レンは逆に、相手の攻撃に合わせてカウンターをする戦いが向いている。
セレスは精霊族とは思えないほどの力とスピードで両手斧を振るう。
レンも精霊族にしては力やスピードがあるが、頭一つ抜けている程度。セレスにはどちらも勝てないだろう。
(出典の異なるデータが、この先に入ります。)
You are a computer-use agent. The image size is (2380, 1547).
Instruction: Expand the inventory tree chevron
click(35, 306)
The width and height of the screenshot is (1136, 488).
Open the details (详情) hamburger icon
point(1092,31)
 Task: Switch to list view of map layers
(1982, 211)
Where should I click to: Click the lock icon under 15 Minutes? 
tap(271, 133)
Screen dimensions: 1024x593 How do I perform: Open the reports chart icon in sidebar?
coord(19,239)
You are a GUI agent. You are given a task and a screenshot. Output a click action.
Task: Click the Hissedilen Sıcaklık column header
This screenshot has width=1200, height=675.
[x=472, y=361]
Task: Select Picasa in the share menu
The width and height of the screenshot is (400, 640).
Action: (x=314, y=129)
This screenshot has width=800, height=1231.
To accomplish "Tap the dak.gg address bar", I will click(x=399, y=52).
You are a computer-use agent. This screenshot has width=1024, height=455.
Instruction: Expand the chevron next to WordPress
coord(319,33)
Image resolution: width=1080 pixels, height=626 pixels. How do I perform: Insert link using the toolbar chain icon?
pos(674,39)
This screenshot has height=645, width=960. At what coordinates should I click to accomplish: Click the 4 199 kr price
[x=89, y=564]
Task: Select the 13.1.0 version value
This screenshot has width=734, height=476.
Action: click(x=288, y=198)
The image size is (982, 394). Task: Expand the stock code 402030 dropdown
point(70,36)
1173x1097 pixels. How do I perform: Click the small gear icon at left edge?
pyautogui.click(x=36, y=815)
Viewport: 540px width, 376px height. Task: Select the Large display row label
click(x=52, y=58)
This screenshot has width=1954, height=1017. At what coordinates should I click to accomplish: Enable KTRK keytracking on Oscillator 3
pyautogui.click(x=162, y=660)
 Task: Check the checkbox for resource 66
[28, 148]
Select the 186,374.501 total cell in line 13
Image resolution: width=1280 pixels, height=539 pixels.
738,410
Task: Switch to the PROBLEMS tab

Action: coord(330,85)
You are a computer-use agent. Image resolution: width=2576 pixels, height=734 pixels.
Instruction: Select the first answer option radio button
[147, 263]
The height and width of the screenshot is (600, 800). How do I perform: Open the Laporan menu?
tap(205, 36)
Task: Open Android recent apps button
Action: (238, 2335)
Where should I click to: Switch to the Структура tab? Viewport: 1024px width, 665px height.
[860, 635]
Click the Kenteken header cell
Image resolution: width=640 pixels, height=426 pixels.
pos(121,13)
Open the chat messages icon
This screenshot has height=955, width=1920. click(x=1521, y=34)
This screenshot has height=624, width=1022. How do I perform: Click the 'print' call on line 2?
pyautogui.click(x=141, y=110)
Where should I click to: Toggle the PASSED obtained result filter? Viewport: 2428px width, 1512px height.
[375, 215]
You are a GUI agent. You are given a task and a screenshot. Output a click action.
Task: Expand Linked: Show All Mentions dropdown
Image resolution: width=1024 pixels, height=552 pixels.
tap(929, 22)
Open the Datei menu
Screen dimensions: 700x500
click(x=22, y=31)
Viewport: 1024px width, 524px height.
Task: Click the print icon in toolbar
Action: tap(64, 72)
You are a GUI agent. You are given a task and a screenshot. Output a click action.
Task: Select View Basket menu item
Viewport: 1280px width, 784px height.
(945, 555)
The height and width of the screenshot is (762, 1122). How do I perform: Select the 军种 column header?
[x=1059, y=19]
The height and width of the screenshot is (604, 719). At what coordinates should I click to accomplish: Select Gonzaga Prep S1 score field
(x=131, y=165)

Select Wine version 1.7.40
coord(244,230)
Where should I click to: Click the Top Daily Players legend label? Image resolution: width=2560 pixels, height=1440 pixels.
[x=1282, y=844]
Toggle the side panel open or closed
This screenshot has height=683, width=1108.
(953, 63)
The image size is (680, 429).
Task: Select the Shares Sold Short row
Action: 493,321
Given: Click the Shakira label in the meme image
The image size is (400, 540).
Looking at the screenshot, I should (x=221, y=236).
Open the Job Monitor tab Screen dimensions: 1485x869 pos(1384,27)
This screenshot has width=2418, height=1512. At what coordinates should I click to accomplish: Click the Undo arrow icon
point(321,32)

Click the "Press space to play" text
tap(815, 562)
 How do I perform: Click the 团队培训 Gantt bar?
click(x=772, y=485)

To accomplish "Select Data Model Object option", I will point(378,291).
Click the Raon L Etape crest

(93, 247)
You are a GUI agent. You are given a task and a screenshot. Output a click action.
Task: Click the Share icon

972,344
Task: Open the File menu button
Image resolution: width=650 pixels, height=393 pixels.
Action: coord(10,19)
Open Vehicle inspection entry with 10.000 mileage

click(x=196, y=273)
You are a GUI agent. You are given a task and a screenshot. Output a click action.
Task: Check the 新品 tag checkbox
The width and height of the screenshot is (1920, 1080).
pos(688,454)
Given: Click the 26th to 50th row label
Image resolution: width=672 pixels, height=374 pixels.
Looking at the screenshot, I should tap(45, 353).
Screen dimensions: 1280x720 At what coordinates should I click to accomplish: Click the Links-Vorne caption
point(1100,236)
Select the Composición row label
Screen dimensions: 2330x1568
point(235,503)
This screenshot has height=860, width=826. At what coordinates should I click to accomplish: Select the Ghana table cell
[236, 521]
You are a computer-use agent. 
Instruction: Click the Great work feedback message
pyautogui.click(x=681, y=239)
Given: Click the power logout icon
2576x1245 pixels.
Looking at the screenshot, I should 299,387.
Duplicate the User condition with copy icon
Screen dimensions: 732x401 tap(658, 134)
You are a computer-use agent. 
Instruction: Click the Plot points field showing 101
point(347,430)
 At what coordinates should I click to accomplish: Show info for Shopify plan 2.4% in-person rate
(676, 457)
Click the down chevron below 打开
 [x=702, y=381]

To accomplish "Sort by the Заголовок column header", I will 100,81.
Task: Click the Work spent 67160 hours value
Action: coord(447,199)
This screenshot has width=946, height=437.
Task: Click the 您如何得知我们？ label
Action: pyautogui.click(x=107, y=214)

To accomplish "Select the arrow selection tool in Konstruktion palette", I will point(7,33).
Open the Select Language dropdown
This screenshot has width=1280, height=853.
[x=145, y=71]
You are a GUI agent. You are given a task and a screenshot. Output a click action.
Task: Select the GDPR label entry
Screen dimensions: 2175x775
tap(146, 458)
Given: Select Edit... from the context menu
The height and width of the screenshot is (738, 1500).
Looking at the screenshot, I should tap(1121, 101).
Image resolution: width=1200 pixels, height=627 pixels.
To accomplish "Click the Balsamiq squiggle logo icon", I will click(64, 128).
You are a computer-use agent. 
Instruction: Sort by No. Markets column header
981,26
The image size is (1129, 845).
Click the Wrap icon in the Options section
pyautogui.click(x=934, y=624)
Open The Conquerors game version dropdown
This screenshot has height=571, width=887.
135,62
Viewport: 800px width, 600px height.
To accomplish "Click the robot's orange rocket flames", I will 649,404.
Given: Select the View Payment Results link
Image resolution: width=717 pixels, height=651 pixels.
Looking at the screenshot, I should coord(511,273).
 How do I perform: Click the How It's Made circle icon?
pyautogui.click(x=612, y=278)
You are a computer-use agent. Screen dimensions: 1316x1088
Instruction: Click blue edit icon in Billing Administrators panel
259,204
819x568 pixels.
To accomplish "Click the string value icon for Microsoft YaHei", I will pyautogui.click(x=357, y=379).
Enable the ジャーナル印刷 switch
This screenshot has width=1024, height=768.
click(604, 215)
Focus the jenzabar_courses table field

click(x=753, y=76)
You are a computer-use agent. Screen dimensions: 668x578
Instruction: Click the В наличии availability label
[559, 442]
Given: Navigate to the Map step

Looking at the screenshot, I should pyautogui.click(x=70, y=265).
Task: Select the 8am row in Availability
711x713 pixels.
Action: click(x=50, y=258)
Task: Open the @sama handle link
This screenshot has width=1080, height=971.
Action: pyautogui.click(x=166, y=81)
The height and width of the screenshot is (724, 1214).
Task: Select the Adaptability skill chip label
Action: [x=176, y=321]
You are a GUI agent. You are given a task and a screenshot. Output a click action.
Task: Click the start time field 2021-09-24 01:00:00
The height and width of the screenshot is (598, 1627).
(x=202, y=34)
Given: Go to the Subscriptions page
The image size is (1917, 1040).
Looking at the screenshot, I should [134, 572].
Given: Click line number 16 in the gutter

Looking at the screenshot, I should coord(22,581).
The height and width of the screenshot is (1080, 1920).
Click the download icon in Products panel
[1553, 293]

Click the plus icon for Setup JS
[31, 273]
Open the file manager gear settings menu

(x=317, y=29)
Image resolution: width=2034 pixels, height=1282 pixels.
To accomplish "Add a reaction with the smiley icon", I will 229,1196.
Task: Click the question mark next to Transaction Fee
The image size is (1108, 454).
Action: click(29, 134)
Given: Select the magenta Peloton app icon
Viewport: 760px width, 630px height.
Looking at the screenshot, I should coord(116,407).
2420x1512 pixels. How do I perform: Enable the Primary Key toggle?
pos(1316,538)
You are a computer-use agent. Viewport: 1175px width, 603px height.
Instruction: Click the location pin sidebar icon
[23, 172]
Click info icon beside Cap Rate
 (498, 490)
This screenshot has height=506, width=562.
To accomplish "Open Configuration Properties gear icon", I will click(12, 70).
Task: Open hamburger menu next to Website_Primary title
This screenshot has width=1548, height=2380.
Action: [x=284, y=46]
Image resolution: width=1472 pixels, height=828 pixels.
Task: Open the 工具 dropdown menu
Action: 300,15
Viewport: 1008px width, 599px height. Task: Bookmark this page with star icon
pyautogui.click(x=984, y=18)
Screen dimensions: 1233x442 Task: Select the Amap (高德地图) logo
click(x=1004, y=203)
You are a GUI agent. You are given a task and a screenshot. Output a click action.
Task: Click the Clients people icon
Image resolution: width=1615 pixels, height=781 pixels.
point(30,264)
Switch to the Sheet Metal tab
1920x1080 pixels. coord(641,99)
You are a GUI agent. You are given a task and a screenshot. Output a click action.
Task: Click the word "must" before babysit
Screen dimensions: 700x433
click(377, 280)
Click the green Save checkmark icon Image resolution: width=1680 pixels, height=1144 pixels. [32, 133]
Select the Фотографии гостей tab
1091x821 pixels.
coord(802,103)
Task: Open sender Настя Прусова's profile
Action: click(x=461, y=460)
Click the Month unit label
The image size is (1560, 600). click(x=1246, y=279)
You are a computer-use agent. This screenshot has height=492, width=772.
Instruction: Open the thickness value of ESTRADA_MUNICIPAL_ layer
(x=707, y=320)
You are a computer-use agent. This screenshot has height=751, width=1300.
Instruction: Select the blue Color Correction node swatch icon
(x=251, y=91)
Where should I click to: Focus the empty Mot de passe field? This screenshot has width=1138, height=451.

レンがセレスにずば抜けて勝っているのは、剣技――技術であった。
相手の攻撃を見切りギリギリで躱し、すれ違いざまに斬る。
その技術がリュークほどではないが、とても常人では到達し得ない域まで達している。
そして勝負はそのままレンが勝つ……と思いきや、最後の方でセレスが挽回し始めた。
最初はワーウルフ達も相当数がいたので、向かってくる敵を敵を斬りつけるレンが有利だったが、少なくなってくると攻撃をしに行くセレスが討伐数を稼ぎだした。
「これで、十三匹だぁ!」
目の前にいたワーウルフを殺し、横目で確認していたレンの討伐数とようやく並んだ。
あとどれくらいいるのか見渡すと、最後の一匹が目に入った。
自分から数メートル、レンからは十数メートル離れている。
セレスの方が距離は短く、スピードも速い。
「もらったぁぁぁ!」
勝利の笑みを浮かべながらワーウルフへと迫り両手斧を構える――が、横から風が通り過ぎた。
「ふっ――!」
遠くにいたはずのレンが自分の前の前を駆け、最後の一匹を殺した。
「なっ!?」
「十四匹……ボクの、勝ち」
刀についた血を払って鞘に収める。
振り向いてセレスの呆然とした顔を見て、勝ち誇った顔をわざとらしくする。
「お前……魔法使いやがったな!」
セレスよりスピードがないはずのレンが、後ろから追い抜くことができた理由。セレスの言う通り、魔法を使ったからに他ならなかった。
エルフであるレンは魔法の中でも風魔法が得意である。
だから風を操り、セレスより速くワーウルフへと迫ることができたのだ。
「魔法を使ってはいけないなんてルール、なかった」
「なんとなくそんな感じだったろ! 刀と斧の対決みたいな!」
「勝手にあなたが勘違いしただけ」
勝負が終わっても言い合いをしている二人にリュークが声をかける。
「で、最終的にどっちが勝ったんだ?」
「ボク」
「くっ……そうだな、今回は負けを認めてやる!」
「潔い……言葉だけは」
殺意がこもった目で睨みながら負け宣言をするセレスであった。